Waterfront. Dawson and Joey sit on the swing-set where they canoodled in "The Kiss," and Joey laughingly starts to say, "The last time we were here," and Dawson finishes, "...was a very different time." "And to think we thought things were complicated then," Joey says, still half-laughing, and Dawson laughs too. After a pause, Joey gathers her strength: "Dawson, I'm really sorry." You know, Joey, when you keep apologizing, it encourages Dawson to think that you actually did something wrong, which you didn't. Dawson tells her it's no big deal, he's dealt with it as best he can, but Joey doesn't mean What Went Down Last Spring -- she means not "being there for" him during the whole Mr. Brooks situation. Dawson again tells her not to worry about it, but Joey says she "should have been there, giving [him] everything that [he's] given [her]." Like what, a hard time?

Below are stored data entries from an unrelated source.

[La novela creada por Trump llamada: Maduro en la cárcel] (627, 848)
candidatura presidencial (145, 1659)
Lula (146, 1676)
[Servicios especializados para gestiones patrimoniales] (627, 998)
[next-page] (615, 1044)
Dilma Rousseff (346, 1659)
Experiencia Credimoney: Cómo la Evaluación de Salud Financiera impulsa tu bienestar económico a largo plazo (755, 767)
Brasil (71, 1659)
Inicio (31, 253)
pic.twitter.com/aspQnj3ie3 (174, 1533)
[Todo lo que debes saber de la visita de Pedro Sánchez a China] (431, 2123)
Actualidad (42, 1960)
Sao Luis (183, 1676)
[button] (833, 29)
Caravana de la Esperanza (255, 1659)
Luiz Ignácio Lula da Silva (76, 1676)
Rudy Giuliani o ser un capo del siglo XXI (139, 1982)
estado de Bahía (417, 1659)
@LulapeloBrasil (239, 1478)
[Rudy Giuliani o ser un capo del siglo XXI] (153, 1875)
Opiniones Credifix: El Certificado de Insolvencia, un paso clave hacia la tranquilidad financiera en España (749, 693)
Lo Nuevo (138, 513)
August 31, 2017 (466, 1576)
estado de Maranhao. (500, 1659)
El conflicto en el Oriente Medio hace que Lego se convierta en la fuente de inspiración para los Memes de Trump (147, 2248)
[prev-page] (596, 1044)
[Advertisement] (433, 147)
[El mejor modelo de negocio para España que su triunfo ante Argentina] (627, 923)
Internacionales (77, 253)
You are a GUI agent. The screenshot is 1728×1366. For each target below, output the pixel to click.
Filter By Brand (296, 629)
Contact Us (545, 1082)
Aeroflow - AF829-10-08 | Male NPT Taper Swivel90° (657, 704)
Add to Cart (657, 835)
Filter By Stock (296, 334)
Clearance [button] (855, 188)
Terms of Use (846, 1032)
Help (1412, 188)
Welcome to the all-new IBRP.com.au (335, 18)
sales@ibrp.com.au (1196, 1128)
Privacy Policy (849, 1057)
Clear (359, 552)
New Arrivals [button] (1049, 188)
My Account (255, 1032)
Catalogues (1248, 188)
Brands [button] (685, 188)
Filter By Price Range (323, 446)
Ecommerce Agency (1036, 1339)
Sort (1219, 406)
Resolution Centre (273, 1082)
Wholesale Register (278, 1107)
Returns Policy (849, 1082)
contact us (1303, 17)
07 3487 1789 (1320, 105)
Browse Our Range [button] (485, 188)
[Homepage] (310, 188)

Dawson doesn't respond, and Joey goes on to say that she's made some big choices and decisions, and she might "wake up one day and realize that all there ever really was was friendship." Dawson stares into the middle distance, then looks back at Joey as she adds, "And if I wasn't any good at that, then...where does that leave me?" Dawson smiles a little and reassures her that she's not a bad friend: "I don't get to say it much anymore, but -- you're my best friend. You always were." He starts to say that no matter where she goes, or with whom -- "you'll always have a piece of my heart," Joey finishes for him, smiling. "Something like that," he whispers. She nods, "Yeah," and smiles some more. The forties jazz kicks in again as Dawson qualifies that with, "Not a huge piece," and she says, "Oh, no, no, not a huge piece," and they bat it back and forth, and she sticks her tongue out at him.